> _Records shown_:
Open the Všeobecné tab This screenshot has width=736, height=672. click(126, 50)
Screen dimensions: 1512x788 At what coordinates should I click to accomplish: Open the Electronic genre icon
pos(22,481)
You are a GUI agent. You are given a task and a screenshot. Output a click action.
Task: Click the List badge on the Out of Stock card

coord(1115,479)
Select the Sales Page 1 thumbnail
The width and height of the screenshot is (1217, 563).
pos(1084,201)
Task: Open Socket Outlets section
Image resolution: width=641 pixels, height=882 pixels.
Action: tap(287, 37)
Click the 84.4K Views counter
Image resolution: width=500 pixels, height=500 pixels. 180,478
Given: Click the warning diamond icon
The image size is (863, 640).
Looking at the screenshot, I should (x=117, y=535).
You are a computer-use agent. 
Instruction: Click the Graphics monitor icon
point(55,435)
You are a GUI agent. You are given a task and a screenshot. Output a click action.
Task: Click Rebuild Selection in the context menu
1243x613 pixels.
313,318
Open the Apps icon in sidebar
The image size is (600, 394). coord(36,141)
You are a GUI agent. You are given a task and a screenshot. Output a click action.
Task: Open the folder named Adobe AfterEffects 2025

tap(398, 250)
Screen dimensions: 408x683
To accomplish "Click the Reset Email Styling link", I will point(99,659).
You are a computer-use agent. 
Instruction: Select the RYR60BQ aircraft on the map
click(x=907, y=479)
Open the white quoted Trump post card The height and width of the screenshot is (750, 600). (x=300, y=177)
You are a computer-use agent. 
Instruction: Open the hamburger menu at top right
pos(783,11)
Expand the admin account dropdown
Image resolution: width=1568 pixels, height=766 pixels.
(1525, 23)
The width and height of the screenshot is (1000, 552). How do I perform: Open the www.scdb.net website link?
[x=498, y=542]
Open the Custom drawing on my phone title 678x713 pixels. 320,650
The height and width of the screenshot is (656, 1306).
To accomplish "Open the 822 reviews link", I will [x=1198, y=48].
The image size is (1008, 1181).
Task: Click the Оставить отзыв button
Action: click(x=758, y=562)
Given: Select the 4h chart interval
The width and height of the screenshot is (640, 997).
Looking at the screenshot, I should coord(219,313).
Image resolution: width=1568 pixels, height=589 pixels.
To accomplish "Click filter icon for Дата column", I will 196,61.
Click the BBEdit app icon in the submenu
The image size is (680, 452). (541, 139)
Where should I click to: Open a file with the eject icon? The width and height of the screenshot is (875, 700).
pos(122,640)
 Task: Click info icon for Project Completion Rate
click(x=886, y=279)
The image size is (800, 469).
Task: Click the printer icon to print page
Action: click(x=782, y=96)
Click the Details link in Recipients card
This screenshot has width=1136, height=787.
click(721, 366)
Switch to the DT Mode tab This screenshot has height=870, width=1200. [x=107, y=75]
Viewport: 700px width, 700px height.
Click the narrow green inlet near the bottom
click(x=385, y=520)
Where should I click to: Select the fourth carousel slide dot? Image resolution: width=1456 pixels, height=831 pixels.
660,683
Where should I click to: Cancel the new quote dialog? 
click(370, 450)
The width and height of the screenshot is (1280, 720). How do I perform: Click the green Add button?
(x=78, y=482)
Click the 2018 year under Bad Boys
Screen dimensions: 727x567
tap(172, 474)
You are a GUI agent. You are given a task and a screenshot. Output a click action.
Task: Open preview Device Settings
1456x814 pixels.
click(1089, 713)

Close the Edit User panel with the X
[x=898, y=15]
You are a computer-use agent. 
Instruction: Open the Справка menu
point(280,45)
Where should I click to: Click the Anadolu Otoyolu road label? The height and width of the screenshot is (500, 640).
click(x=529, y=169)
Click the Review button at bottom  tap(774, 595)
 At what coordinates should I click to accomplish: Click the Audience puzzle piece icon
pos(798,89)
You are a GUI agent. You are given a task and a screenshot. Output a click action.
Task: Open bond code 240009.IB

> _About this task_:
Print the listing above in its entirety, with every line exact.

> _The answer_:
Open the Všeobecné tab This screenshot has width=736, height=672. click(126, 50)
Screen dimensions: 1512x788 At what coordinates should I click to accomplish: Open the Electronic genre icon
pos(22,481)
You are a GUI agent. You are given a task and a screenshot. Output a click action.
Task: Click the List badge on the Out of Stock card

coord(1115,479)
Select the Sales Page 1 thumbnail
The width and height of the screenshot is (1217, 563).
pos(1084,201)
Task: Open Socket Outlets section
Image resolution: width=641 pixels, height=882 pixels.
Action: tap(287, 37)
Click the 84.4K Views counter
Image resolution: width=500 pixels, height=500 pixels. 180,478
Given: Click the warning diamond icon
The image size is (863, 640).
Looking at the screenshot, I should (x=117, y=535).
You are a computer-use agent. 
Instruction: Click the Graphics monitor icon
point(55,435)
You are a GUI agent. You are given a task and a screenshot. Output a click action.
Task: Click Rebuild Selection in the context menu
1243x613 pixels.
313,318
Open the Apps icon in sidebar
The image size is (600, 394). coord(36,141)
You are a GUI agent. You are given a task and a screenshot. Output a click action.
Task: Open the folder named Adobe AfterEffects 2025

tap(398, 250)
Screen dimensions: 408x683
To accomplish "Click the Reset Email Styling link", I will point(99,659).
You are a computer-use agent. 
Instruction: Select the RYR60BQ aircraft on the map
click(x=907, y=479)
Open the white quoted Trump post card The height and width of the screenshot is (750, 600). (x=300, y=177)
You are a computer-use agent. 
Instruction: Open the hamburger menu at top right
pos(783,11)
Expand the admin account dropdown
Image resolution: width=1568 pixels, height=766 pixels.
(1525, 23)
The width and height of the screenshot is (1000, 552). How do I perform: Open the www.scdb.net website link?
[x=498, y=542]
Open the Custom drawing on my phone title 678x713 pixels. 320,650
The height and width of the screenshot is (656, 1306).
To accomplish "Open the 822 reviews link", I will [x=1198, y=48].
The image size is (1008, 1181).
Task: Click the Оставить отзыв button
Action: click(x=758, y=562)
Given: Select the 4h chart interval
The width and height of the screenshot is (640, 997).
Looking at the screenshot, I should coord(219,313).
Image resolution: width=1568 pixels, height=589 pixels.
To accomplish "Click filter icon for Дата column", I will 196,61.
Click the BBEdit app icon in the submenu
The image size is (680, 452). (541, 139)
Where should I click to: Open a file with the eject icon? The width and height of the screenshot is (875, 700).
pos(122,640)
 Task: Click info icon for Project Completion Rate
click(x=886, y=279)
The image size is (800, 469).
Task: Click the printer icon to print page
Action: click(x=782, y=96)
Click the Details link in Recipients card
This screenshot has width=1136, height=787.
click(721, 366)
Switch to the DT Mode tab This screenshot has height=870, width=1200. [x=107, y=75]
Viewport: 700px width, 700px height.
Click the narrow green inlet near the bottom
click(x=385, y=520)
Where should I click to: Select the fourth carousel slide dot? Image resolution: width=1456 pixels, height=831 pixels.
660,683
Where should I click to: Cancel the new quote dialog? 
click(370, 450)
The width and height of the screenshot is (1280, 720). How do I perform: Click the green Add button?
(x=78, y=482)
Click the 2018 year under Bad Boys
Screen dimensions: 727x567
tap(172, 474)
You are a GUI agent. You are given a task and a screenshot. Output a click action.
Task: Open preview Device Settings
1456x814 pixels.
click(1089, 713)

Close the Edit User panel with the X
[x=898, y=15]
You are a computer-use agent. 
Instruction: Open the Справка menu
point(280,45)
Where should I click to: Click the Anadolu Otoyolu road label? The height and width of the screenshot is (500, 640).
click(x=529, y=169)
Click the Review button at bottom  tap(774, 595)
 At what coordinates should I click to accomplish: Click the Audience puzzle piece icon
pos(798,89)
You are a GUI agent. You are given a task and a screenshot. Output a click action.
Task: Open bond code 240009.IB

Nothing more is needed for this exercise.